(Records to use begins)

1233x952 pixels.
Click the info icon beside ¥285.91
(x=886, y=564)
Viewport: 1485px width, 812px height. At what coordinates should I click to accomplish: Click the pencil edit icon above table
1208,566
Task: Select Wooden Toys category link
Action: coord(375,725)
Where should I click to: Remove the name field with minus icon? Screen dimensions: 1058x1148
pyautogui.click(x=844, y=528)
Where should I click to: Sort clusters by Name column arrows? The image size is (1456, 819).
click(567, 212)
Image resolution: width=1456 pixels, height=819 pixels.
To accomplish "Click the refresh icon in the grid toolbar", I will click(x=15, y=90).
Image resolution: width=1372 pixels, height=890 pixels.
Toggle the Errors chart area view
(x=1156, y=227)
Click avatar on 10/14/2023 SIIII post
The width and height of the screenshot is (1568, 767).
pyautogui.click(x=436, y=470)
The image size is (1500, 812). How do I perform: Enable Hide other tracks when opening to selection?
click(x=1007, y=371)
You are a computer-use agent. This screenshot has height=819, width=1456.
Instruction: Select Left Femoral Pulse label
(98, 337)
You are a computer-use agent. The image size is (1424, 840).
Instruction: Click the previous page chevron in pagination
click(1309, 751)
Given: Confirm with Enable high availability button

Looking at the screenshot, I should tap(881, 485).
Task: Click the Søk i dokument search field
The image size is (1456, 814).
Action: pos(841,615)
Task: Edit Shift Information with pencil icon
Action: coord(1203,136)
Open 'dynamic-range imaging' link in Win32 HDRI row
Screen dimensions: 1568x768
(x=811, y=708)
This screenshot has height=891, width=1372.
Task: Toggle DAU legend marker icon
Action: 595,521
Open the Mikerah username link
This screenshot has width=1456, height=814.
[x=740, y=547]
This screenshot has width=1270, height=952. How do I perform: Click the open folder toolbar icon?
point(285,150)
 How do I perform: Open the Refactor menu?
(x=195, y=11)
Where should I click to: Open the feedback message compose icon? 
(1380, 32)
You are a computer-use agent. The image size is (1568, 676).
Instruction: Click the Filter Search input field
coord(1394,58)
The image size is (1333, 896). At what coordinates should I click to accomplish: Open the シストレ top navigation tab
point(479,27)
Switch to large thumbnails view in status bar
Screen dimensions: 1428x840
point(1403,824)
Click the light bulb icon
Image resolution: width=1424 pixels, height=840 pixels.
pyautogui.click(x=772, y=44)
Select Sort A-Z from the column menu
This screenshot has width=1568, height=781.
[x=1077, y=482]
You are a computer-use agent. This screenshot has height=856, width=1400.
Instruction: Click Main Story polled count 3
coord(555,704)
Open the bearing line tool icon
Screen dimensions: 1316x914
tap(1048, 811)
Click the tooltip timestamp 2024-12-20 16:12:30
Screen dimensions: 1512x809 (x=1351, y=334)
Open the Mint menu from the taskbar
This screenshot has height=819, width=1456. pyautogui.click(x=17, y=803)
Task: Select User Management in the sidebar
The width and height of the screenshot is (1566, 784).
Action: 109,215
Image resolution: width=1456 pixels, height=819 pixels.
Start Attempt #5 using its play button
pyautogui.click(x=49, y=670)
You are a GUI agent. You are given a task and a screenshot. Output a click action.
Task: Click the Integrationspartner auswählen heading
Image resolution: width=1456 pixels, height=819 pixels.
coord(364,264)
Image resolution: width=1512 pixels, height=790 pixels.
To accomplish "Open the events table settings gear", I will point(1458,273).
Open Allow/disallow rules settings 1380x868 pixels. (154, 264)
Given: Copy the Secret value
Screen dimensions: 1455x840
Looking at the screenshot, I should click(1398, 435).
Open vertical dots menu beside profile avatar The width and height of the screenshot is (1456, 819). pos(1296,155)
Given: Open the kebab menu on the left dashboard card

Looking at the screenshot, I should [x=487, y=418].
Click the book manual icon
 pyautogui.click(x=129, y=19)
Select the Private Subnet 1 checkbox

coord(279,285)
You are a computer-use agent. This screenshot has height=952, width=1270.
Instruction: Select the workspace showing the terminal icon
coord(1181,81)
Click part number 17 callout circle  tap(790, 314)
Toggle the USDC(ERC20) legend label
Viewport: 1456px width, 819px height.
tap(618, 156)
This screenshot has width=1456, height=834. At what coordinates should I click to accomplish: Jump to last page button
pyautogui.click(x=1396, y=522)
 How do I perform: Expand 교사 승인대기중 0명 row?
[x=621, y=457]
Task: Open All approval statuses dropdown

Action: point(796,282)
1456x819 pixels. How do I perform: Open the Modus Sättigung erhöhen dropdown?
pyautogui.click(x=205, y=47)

(Records to use ends)

Filter the entries by the string "will" and copy each matching line.

To accomplish "Click the refresh icon in the grid toolbar", I will click(x=15, y=90).
To accomplish "Open the events table settings gear", I will point(1458,273).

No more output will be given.